This is what it feels like when the Twin Cities — when our cities — go up in flames: The air is noxious and gritty after days of fires. Bits of dirt and dust, of smoke and debris, float down into your eyes. The closer you get to the destruction, the more the smell clings to you, a combination of sulfur and spent fireworks and — if near the St. Paul NAPA Auto Parts store that by Friday was a smoldering heap of twisted metal — a skunky chemical odor.
There are no buses, with mass transit suspended at least through Sunday. Spray-painted signs are ubiquitous: "JAIL KILLER COPS," "WE WANT COPS IN CUFFS," "PLEASE DONT BURN KIDS LIVE UPSTAIRS." As if marked by Passover blood, business owners signal why looters or arsonists should spare their storefronts: "SMALL BUSINESS," reads one Japanese restaurant in Lyn-Lake. "MINORITY OWNED," says a convenience store on Eat Street. "BLACK OWNED! WE'RE TITHERS!," at a hair salon on East Lake Street.
Across the Twin Cities, from the areas far removed from this week's protests to the areas most devastated by this week's destruction, the physical and psychic toll of these erupting emotions in the daytime and these lawless horrors at night bear a heavy weight.
It is a city under siege.
It is a city filled with anger and sadness and fear and, yes, love, love that comes out during the daytime after destruction reigns at night.
The looted Target near the abandoned Third Precinct station still has a cheerful sign — "We're hiring, starting at $13.00/hr" — but now Minnesota National Guard troops bisect E. Lake Street to keep people away from the protests' destructive epicenter. Disaster tourists taking selfies near stone-faced soldiers mingle with hundreds of volunteers, armed with just brooms and dustpans, sweeping up broken glass.

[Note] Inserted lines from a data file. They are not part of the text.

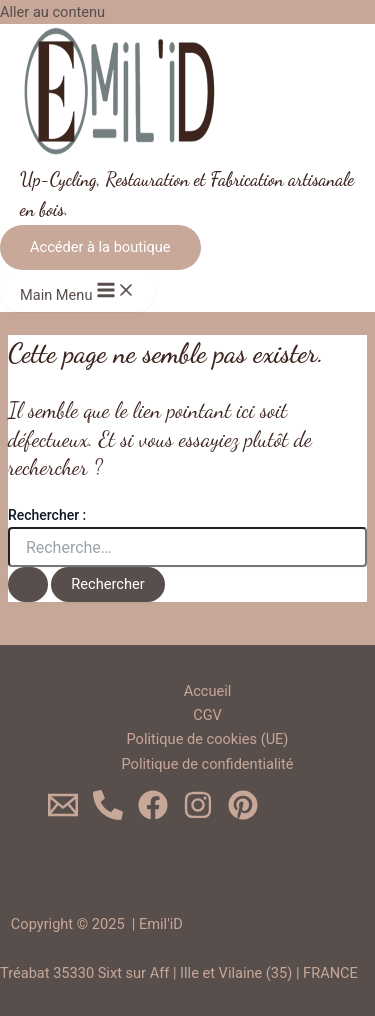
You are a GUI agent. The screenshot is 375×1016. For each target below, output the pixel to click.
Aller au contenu (52, 12)
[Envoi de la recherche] (28, 584)
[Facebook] (153, 815)
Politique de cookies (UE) (208, 739)
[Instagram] (198, 815)
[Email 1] (63, 815)
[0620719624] (108, 815)
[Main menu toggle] (78, 291)
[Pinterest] (243, 815)
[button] (100, 247)
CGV (207, 715)
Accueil (208, 691)
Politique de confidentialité (208, 764)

On Lake Street, a skeleton of a brick building smoldered near a couple of National Guard Humvees. Da'Ray Sherow of St. Paul reflects on the ruins with ambivalence. These disturbances — protests, looting, riots, whatever you want to call them — had led to the arrest of police officer Derek Chauvin, Sherow believes. But that doesn't mean all this anarchy is justified.
"It's pain coming out. It's not logical," says Sherow, who is black. "My heart goes out to the people who lost property and the people who don't have access to food and the people who have to rebuild this community."